Required work: Looking at the data, count the lines where the word "computer" occurs and answer with only the number.

Listed records:
▼
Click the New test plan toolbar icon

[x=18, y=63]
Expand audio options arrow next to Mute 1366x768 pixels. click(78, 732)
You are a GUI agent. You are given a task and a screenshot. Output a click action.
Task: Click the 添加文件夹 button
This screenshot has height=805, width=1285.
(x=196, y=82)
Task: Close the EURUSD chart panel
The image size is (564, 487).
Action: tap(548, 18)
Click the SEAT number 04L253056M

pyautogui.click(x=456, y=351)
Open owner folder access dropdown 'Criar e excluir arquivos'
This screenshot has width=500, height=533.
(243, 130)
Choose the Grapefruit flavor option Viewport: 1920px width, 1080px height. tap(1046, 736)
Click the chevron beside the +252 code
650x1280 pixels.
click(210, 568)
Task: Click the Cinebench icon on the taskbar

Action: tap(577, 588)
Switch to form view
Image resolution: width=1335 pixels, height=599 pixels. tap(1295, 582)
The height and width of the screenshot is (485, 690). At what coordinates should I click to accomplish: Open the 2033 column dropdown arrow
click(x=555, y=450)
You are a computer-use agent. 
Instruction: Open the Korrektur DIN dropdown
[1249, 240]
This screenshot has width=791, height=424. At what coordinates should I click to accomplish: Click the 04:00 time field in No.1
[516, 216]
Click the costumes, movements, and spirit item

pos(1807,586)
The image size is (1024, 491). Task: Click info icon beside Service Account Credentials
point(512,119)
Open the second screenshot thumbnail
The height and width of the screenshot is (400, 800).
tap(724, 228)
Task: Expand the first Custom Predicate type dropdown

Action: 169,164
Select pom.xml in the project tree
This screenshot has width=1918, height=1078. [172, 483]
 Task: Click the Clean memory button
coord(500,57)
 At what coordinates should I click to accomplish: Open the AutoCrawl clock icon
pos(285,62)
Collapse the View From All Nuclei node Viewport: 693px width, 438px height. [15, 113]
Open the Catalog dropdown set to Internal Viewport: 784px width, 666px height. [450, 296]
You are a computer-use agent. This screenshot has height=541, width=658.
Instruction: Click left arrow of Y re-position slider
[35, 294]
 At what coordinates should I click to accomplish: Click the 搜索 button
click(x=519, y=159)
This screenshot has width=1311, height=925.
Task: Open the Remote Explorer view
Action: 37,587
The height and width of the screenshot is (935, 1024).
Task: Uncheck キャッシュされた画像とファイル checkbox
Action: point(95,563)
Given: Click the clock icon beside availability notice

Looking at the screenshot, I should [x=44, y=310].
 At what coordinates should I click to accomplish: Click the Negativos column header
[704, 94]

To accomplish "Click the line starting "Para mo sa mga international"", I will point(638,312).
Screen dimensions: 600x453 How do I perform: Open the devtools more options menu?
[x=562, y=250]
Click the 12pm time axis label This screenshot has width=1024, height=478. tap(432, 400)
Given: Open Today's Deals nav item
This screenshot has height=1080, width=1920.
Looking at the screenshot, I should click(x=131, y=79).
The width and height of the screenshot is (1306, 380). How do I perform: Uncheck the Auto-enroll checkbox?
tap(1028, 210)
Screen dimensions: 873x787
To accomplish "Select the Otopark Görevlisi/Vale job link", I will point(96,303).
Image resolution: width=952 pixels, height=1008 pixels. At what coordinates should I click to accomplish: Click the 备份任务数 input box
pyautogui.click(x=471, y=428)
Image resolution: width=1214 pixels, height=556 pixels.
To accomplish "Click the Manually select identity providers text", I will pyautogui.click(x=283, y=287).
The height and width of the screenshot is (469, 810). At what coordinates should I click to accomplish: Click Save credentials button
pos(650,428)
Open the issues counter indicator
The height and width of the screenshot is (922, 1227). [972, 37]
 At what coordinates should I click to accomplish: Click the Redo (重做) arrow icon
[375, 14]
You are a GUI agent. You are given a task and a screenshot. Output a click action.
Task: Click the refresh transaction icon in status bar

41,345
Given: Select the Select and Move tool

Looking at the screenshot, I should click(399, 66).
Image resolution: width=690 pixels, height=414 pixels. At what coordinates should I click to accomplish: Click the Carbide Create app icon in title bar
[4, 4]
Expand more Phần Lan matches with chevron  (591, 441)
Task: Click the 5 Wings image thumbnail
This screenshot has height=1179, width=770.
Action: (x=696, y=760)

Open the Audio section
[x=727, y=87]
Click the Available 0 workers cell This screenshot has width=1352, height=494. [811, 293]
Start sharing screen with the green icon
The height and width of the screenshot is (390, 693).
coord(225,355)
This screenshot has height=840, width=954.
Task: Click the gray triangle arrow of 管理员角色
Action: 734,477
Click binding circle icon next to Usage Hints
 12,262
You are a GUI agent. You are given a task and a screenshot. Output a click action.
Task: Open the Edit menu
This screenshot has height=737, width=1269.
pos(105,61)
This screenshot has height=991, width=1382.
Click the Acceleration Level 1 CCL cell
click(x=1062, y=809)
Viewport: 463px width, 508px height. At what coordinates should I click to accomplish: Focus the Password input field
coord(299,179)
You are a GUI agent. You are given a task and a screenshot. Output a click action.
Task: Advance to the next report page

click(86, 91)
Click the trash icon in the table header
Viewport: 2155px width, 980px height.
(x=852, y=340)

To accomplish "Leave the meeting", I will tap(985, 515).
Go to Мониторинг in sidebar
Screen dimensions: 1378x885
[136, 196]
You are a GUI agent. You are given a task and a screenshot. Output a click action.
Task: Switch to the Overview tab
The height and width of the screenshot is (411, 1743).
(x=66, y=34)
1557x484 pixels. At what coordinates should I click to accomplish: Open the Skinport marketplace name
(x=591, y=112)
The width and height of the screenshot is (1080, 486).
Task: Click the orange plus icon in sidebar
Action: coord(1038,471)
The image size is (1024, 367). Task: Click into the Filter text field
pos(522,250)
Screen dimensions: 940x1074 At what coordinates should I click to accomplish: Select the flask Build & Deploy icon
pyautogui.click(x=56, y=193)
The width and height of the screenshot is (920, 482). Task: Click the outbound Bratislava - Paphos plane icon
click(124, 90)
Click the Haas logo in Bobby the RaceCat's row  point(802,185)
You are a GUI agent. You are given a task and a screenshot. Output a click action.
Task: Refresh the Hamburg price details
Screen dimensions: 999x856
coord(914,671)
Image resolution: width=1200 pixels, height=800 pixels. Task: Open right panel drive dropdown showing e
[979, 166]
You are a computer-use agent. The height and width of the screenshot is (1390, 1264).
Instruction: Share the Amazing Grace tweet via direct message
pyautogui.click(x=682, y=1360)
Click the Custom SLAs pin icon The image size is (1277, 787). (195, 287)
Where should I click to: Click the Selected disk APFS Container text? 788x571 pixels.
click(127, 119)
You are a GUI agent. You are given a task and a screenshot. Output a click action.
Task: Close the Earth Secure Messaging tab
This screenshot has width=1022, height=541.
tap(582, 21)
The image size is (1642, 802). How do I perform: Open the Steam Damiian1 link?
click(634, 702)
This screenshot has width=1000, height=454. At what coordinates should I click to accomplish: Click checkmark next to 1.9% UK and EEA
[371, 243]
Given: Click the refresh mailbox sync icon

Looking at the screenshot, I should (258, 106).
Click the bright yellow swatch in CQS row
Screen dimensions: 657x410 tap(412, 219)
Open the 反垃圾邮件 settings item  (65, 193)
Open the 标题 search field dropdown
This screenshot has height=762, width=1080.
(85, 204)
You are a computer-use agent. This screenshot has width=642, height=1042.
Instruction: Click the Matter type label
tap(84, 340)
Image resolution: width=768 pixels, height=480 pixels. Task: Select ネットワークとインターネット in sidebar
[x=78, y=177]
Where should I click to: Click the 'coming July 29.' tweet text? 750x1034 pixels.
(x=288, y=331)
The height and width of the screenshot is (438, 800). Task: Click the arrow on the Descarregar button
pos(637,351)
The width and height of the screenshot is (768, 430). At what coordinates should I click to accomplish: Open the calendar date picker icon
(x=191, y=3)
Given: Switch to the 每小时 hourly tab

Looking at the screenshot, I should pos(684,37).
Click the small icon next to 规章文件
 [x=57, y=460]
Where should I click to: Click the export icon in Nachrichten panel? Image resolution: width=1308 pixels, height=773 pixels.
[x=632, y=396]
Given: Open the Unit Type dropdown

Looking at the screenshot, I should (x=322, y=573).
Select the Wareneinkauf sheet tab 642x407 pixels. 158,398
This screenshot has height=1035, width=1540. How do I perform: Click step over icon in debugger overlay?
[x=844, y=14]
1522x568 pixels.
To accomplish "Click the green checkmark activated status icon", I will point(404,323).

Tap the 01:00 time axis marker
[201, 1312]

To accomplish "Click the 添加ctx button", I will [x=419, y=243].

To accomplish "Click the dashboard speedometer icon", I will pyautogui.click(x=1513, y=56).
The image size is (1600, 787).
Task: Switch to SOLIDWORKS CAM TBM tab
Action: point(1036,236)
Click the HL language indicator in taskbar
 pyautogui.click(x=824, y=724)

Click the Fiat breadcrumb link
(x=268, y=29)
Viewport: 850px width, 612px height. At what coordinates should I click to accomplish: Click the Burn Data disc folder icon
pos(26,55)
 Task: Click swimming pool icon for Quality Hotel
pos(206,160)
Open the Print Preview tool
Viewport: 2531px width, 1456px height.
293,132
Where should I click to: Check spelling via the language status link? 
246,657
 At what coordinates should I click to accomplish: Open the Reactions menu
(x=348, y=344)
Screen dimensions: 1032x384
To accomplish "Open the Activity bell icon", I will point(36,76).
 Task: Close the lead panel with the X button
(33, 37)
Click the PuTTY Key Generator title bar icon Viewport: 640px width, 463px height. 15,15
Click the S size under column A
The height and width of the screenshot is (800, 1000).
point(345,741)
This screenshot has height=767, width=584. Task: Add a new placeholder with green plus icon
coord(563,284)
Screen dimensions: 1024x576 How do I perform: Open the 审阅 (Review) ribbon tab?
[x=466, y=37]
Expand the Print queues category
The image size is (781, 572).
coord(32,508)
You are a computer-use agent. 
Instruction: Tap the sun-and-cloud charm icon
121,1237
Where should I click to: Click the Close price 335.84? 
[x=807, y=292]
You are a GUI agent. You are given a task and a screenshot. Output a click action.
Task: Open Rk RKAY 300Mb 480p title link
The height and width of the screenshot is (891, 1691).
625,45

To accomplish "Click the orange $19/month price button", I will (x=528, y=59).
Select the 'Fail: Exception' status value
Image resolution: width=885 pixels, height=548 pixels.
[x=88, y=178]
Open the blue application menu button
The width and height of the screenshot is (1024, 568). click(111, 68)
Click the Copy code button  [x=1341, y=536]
▲
Finished exercise: 5